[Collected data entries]

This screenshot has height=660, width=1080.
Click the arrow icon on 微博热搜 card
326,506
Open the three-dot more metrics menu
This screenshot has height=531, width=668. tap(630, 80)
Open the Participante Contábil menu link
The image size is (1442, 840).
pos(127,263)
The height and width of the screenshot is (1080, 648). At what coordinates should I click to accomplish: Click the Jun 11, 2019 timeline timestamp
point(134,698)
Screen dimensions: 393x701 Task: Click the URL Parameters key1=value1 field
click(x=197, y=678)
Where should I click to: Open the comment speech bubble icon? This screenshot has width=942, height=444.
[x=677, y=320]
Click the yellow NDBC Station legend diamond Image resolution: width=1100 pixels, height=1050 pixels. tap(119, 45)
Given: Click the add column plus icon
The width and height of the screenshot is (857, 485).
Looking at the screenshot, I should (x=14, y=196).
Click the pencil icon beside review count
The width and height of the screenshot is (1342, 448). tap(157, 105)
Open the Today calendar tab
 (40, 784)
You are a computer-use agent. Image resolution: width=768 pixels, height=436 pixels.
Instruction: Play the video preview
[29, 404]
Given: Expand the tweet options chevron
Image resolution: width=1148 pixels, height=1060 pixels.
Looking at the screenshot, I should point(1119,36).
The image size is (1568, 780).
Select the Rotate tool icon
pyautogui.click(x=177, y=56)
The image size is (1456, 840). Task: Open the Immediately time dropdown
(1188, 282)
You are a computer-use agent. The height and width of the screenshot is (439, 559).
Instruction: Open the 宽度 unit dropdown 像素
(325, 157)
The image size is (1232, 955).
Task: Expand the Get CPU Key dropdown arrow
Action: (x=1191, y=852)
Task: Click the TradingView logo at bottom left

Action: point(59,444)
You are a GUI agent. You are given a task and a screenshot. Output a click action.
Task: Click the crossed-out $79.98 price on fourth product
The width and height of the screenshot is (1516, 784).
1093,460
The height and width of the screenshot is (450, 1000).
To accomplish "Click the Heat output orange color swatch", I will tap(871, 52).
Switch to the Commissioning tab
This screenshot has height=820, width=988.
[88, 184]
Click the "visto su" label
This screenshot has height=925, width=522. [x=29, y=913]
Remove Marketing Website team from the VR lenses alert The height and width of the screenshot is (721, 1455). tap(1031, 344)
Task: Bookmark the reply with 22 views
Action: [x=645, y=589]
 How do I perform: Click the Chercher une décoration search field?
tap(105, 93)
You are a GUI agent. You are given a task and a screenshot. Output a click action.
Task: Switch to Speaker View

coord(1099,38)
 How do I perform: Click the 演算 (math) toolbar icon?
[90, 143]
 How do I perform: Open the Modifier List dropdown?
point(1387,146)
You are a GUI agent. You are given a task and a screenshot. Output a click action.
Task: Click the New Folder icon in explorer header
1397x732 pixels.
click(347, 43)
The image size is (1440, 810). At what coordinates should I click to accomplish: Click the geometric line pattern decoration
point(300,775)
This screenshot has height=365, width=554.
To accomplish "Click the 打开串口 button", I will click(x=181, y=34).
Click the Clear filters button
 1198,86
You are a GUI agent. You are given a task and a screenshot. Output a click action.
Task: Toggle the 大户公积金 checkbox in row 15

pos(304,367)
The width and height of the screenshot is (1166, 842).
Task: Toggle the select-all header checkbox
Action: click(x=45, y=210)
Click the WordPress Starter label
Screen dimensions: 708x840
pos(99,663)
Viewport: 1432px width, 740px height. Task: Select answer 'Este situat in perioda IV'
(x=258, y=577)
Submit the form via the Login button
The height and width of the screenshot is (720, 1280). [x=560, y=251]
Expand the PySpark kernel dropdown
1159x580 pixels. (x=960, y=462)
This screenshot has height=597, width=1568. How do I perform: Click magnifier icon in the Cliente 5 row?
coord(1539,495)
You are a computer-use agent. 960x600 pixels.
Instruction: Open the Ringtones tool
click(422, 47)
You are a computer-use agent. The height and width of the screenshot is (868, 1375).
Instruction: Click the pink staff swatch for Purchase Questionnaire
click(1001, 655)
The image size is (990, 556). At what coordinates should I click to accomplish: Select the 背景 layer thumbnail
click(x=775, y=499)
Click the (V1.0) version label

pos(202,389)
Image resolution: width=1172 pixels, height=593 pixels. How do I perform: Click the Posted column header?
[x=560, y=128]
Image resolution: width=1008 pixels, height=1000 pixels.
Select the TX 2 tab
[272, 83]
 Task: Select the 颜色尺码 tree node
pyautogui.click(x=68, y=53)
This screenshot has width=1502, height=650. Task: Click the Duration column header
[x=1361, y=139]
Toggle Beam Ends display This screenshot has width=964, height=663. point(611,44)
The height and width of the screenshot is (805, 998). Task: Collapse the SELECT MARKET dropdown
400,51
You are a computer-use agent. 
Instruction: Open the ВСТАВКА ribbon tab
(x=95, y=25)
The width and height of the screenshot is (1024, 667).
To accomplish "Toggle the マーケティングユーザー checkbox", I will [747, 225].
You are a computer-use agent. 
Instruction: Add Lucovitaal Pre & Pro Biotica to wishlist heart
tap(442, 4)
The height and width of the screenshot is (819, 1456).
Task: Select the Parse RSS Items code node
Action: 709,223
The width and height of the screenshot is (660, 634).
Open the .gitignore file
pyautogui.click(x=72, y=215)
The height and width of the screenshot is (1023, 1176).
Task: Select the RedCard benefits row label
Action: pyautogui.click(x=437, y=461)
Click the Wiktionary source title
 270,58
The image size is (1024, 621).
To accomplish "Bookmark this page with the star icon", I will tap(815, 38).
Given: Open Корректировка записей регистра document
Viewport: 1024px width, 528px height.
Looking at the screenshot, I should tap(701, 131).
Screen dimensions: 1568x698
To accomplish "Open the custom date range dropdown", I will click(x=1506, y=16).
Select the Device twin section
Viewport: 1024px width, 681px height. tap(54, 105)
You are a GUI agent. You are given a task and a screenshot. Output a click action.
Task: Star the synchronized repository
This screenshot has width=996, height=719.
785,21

* _Description of the task_: One stretch of the lines above is wanted, from the line that contains "Submit the form via the Login button" through the line that contains "Screen dimensions: 1568x698". Output it exactly.

* _Answer_:
Submit the form via the Login button
The height and width of the screenshot is (720, 1280). [x=560, y=251]
Expand the PySpark kernel dropdown
1159x580 pixels. (x=960, y=462)
This screenshot has height=597, width=1568. How do I perform: Click magnifier icon in the Cliente 5 row?
coord(1539,495)
You are a computer-use agent. 960x600 pixels.
Instruction: Open the Ringtones tool
click(422, 47)
You are a computer-use agent. The height and width of the screenshot is (868, 1375).
Instruction: Click the pink staff swatch for Purchase Questionnaire
click(1001, 655)
The image size is (990, 556). At what coordinates should I click to accomplish: Select the 背景 layer thumbnail
click(x=775, y=499)
Click the (V1.0) version label

pos(202,389)
Image resolution: width=1172 pixels, height=593 pixels. How do I perform: Click the Posted column header?
[x=560, y=128]
Image resolution: width=1008 pixels, height=1000 pixels.
Select the TX 2 tab
[272, 83]
 Task: Select the 颜色尺码 tree node
pyautogui.click(x=68, y=53)
This screenshot has width=1502, height=650. Task: Click the Duration column header
[x=1361, y=139]
Toggle Beam Ends display This screenshot has width=964, height=663. point(611,44)
The height and width of the screenshot is (805, 998). Task: Collapse the SELECT MARKET dropdown
400,51
You are a computer-use agent. 
Instruction: Open the ВСТАВКА ribbon tab
(x=95, y=25)
The width and height of the screenshot is (1024, 667).
To accomplish "Toggle the マーケティングユーザー checkbox", I will [747, 225].
You are a computer-use agent. 
Instruction: Add Lucovitaal Pre & Pro Biotica to wishlist heart
tap(442, 4)
The height and width of the screenshot is (819, 1456).
Task: Select the Parse RSS Items code node
Action: 709,223
The width and height of the screenshot is (660, 634).
Open the .gitignore file
pyautogui.click(x=72, y=215)
The height and width of the screenshot is (1023, 1176).
Task: Select the RedCard benefits row label
Action: pyautogui.click(x=437, y=461)
Click the Wiktionary source title
 270,58
The image size is (1024, 621).
To accomplish "Bookmark this page with the star icon", I will tap(815, 38).
Given: Open Корректировка записей регистра document
Viewport: 1024px width, 528px height.
Looking at the screenshot, I should tap(701, 131).
Screen dimensions: 1568x698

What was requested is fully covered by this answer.